** Problem **
Write out each record exactly as it stands. No pictures belong in the copy.
——
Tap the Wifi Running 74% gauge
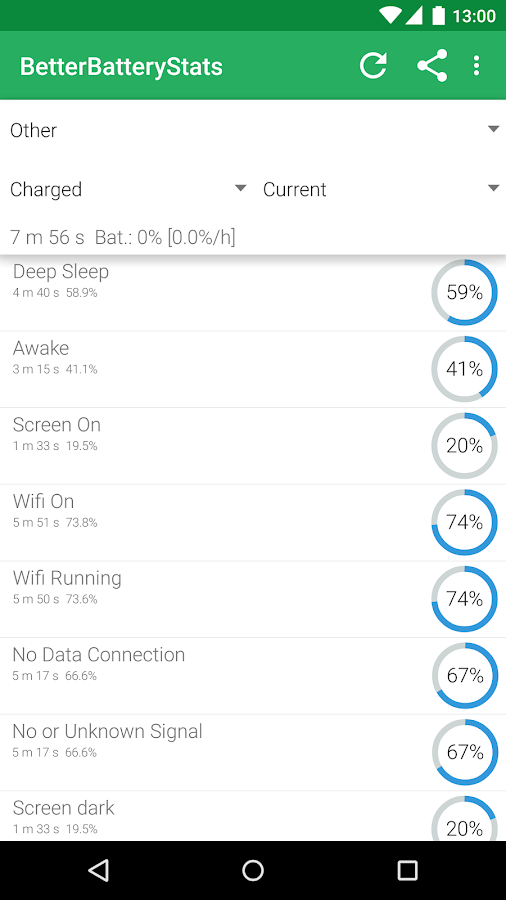Image resolution: width=506 pixels, height=900 pixels. 465,599
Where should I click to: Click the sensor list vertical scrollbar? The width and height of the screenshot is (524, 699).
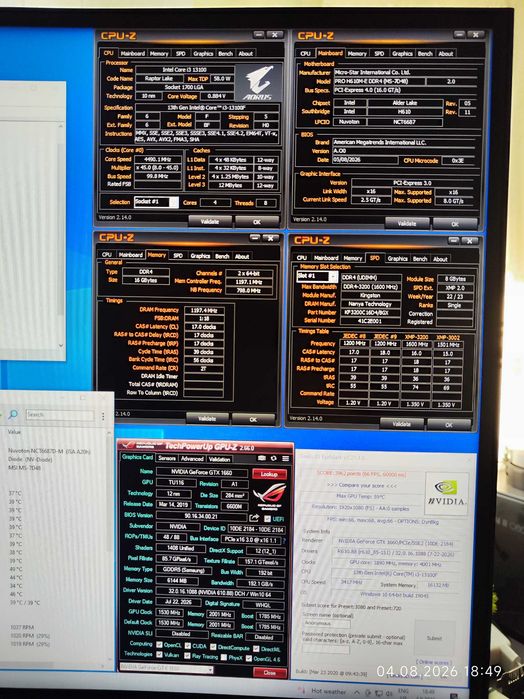tap(110, 548)
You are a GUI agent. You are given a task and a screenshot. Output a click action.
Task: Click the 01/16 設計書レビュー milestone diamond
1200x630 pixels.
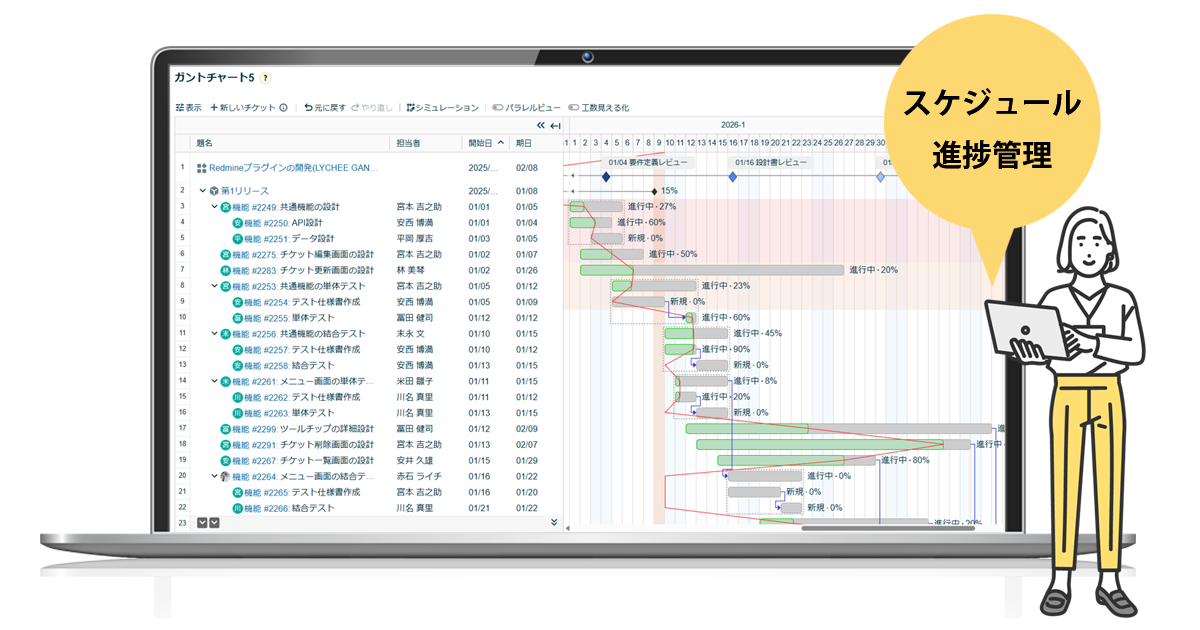coord(732,177)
——
** Solution for this problem **
Tap the Wifi Running 74% gauge
Image resolution: width=506 pixels, height=900 pixels. 465,599
Where should I click to: Click the sensor list vertical scrollbar? The width and height of the screenshot is (524, 699).
tap(110, 548)
You are a GUI agent. You are given a task and a screenshot. Output a click action.
Task: Click the 01/16 設計書レビュー milestone diamond
1200x630 pixels.
coord(732,177)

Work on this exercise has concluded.